Treatment type was identified by searching Medicare files for the appropriate ICD Ninth revision, and Healthcare Common Procedure Coding System codes during the 6 months after the date of diagnosis, as described by Wong et al.6 Initial therapy (RP vs RT), as well as adjuvant hormonal therapy status, were extracted.

Outcomes

The SEER data provides cause of death information, with cause-specific mortality information available through the end of 2007. Deaths as a result of PCa (ICD-9185.9 or ICD-10 C619) were classified as CSM. All other death events were classified as OCM.

Statistical analyses

The independent sample t-test and χ2-test were used to compare the statistical significance of differences in means and proportions, respectively.

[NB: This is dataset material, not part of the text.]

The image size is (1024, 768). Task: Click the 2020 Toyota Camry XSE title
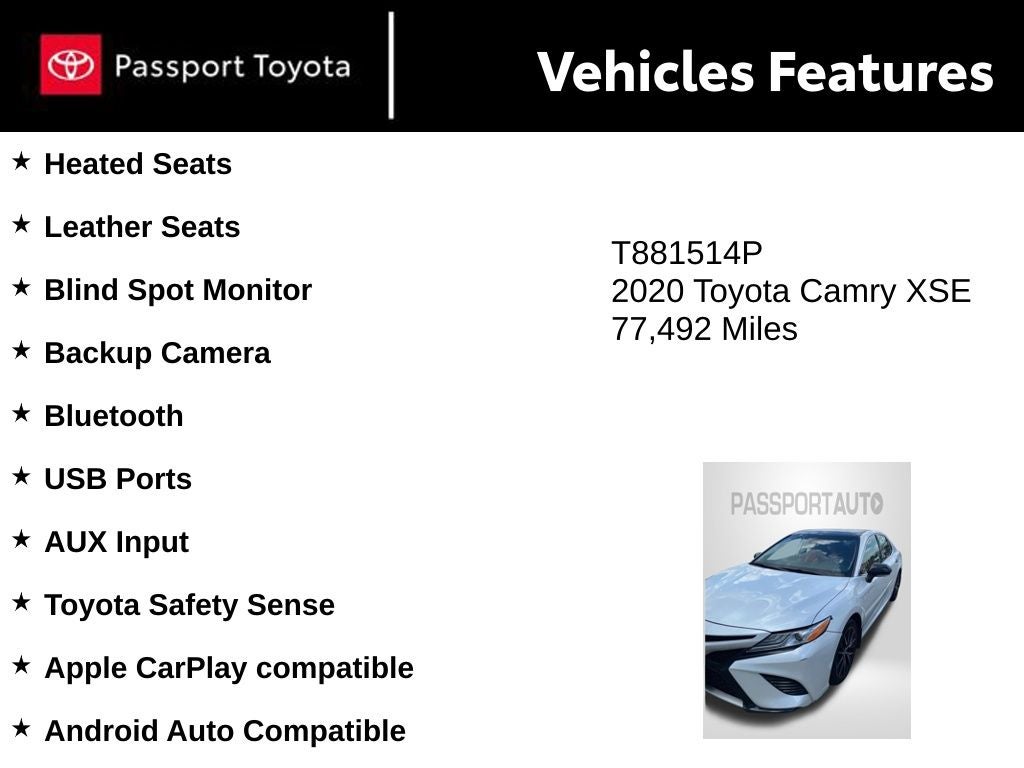[790, 292]
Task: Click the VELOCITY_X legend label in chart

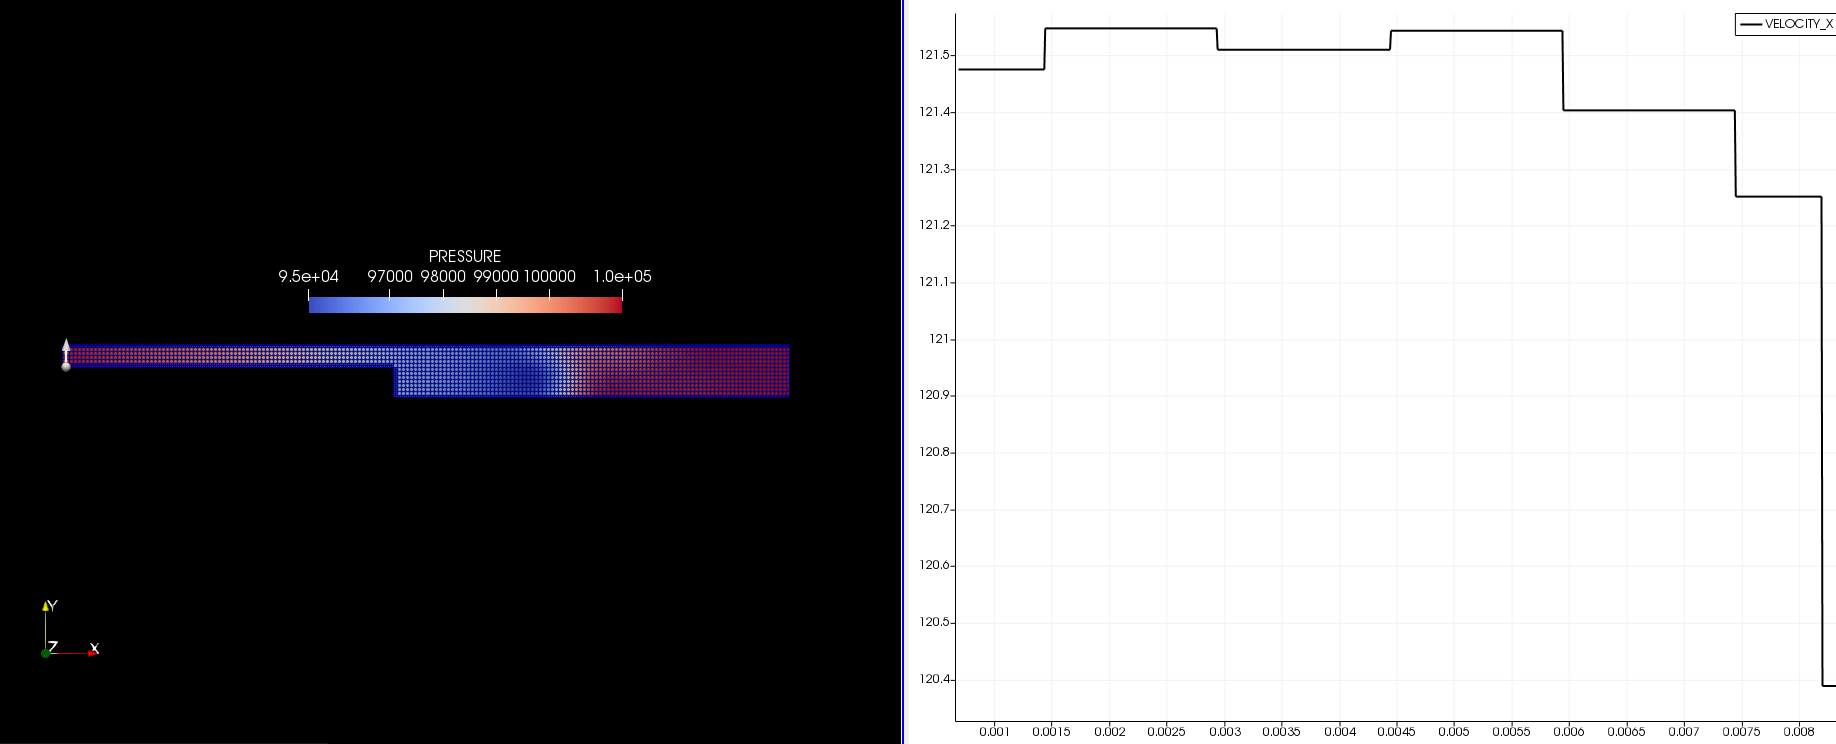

In the first step of our analyses, we attempted to adjust for the inherent selection bias within observational data using propensity-score matching.7 Propensity scores attempt to statistically reproduce randomized trials by balancing the characteristics of different treatment groups.8 The propensity to undergo RP was calculated using a multivariable logistic regression model that was adjusted for age at diagnosis, race, marital status, annual median income quartiles, percentage of 4-year college education quartiles, CCI, population density, clinical stage, tumor grade, year of diagnosis and SEER registry. We used the nearest neighbor method matching, with a caliper width of 0.2 of the standard deviation of the logit to match cases. This methodology results in a modest residual bias and the highest precision.9 The standardized difference measure was used to test how well the radiotherapy patients matched to the RP patients.10

In the second step of our analyses, patients were stratified according to PCa risk characteristics (high-risk: clinical stage T2c or Gleason score 8–10 vs low-intermediate risk: all other patients), CCI (0 vs 1 vs≥2), and age (65–69 vs 70–74 vs 75–80 years). For each category, cumulative incidence plots were generated to graphically depict CSM and OCM rates. The Gray test was used to assess the statistical significance of differences in survival rates.11 Thereafter, the NNT was calculated.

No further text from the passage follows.